O fenômeno é nacional. Na principal instituição de tratamento de dependentes químicos de Pernambuco, o Centro Eulâmpio Cordeiro de Recuperação Humana, o setor de atendimento registrou um crescimento dos casos de 50% em abril. Nos grupos de orientação familiar, a participação saltou de uma média de oito para 20 pessoas por sessão. Outro sinal positivo é o interesse de escolas pelas palestras desenvolvidas pelo Centro de Prevenção às Dependências, no Recife. Só na semana passada o número de solicitações foi maior que em todo o mês de março. "Era difícil romper essa barreira, principalmente nos colégios particulares, que encaravam o programa como marketing negativo", afirma a coordenadora do Centro. Em São Paulo o efeito Clone também começa a ser sentido. No Centro Especializado no Tratamento de Dependências de Álcool e Drogas (Cead), em Jundiaí, até o fim de março a média de telefonemas em busca de informações não passava de cinco por semana. A quantidade de ligações se multiplicou em abril e agora são cinco por dia. Coordenador do recém-inaugurado Programa do Hospital Albert Einstein de Tratamento de Dependentes de Álcool e Drogas, o psiquiatra Cláudio Jerônimo da Silva está surpreso com a força da campanha lançada por Glória Perez. "As pessoas querem saber mais sobre a dependência", diz.

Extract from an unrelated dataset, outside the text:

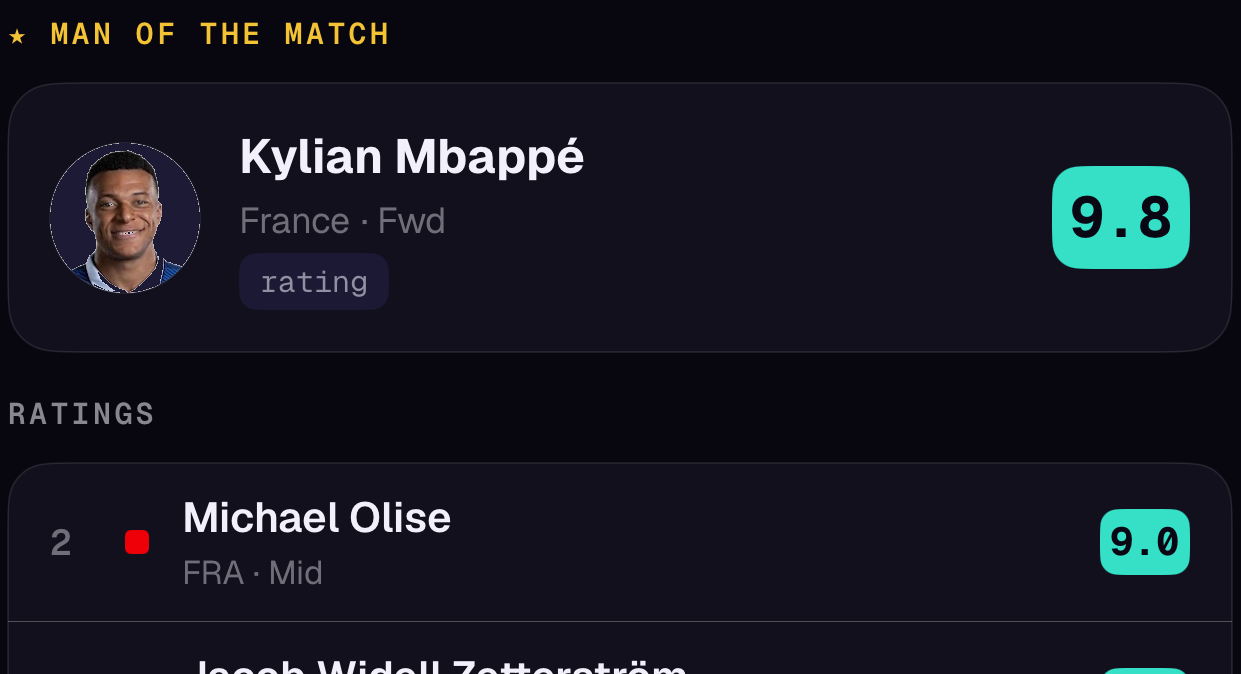Viewport: 1241px width, 674px height.
Task: Open Michael Olise player name
Action: pos(317,518)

Há, contudo, ressalvas ao que se vê na televisão. "É fundamental mostrar que existem níveis de dependência diferentes e que para cada pessoa cabe um tratamento", diz Jerônimo da Silva. "Nem sempre a internação é recomendada." Muitos médicos acham importante ressaltar - o que não ocorre na novela - que nem todo usuário se torna um dependente químico", diz. Glória Perez esgrime um argumento convincente em defesa de seu trabalho. Faz questão de dizer que está escrevendo uma novela, não um documentário. "Meu objetivo é mostrar que a dependência química é uma doença e apontar os caminhos de saída", afirma.

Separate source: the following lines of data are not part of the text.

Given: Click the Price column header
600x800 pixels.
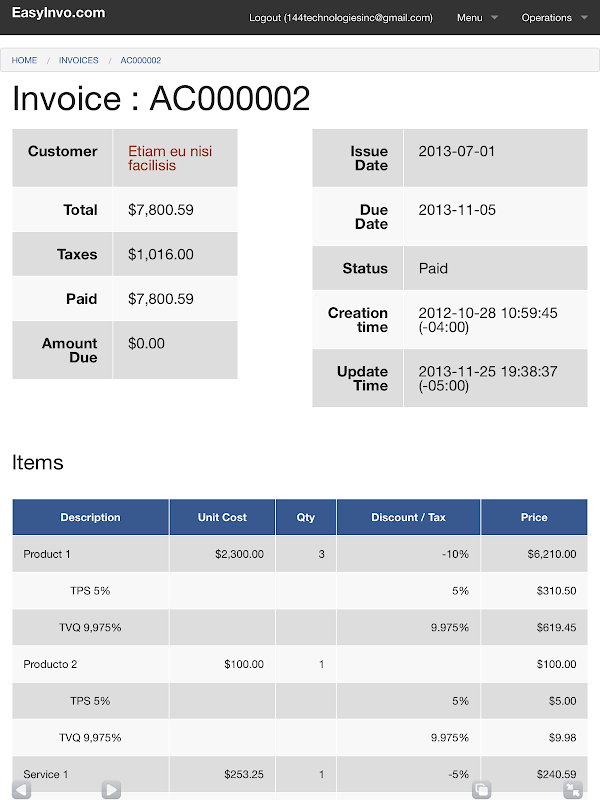Looking at the screenshot, I should (534, 517).
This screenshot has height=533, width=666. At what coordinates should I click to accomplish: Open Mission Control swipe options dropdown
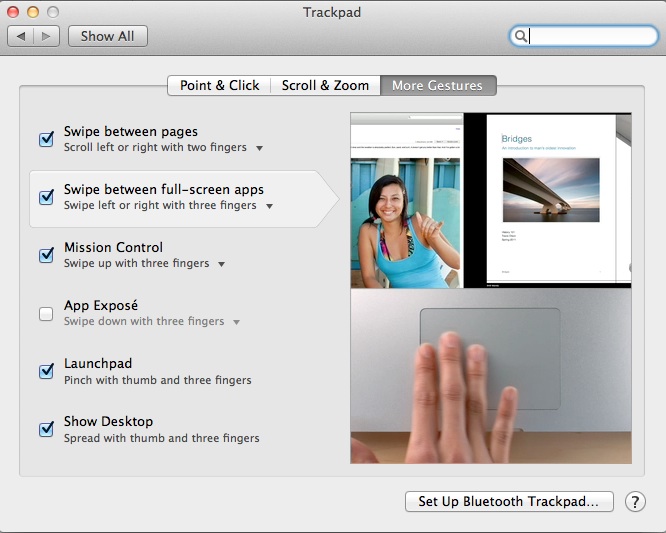point(222,264)
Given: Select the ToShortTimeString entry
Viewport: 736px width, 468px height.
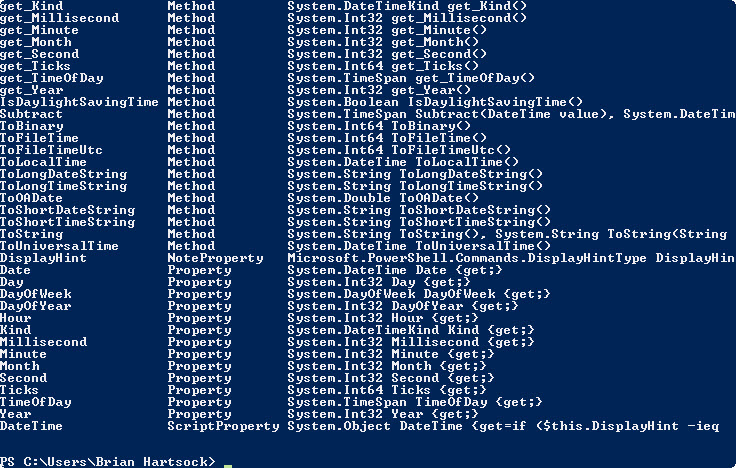Looking at the screenshot, I should pos(67,222).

Campanhas como a de O Clone fazem parte de uma categoria conhecida como "merchandising social". "Essas ações, diferentemente do que se pensa, sempre resultaram em ótimos índices de audiência", diz o pesquisador Mauro Alencar, doutorando em teledramaturgia pela USP. A própria Glória já esteve por trás de outro exemplo. Em 1995, com Explode Coração, levou para a TV cartazes de crianças desaparecidas. "Graças à campanha da novela o porcentual de crianças encontradas passou de 55% para 80%", informa Luis Henrique Oliveira, gerente do programa SOS Crianças Desaparecidas da Fundação para a Infância e Adolescência (FIA). "Todas as crianças mostradas na novela que tinham desaparecido há menos de um ano foram encontradas", comemora. Em 2000, o drama de Camila (Carolina Dieckman) na novela Laços de Família fez explodir o número de doadores de medula óssea. Segundo o Instituto Nacional do Câncer, antes da novela apenas cinco pessoas por semana se cadastravam como voluntários. Durante a novela, esse número pulou para 255. Hoje a média é de 150 por semana.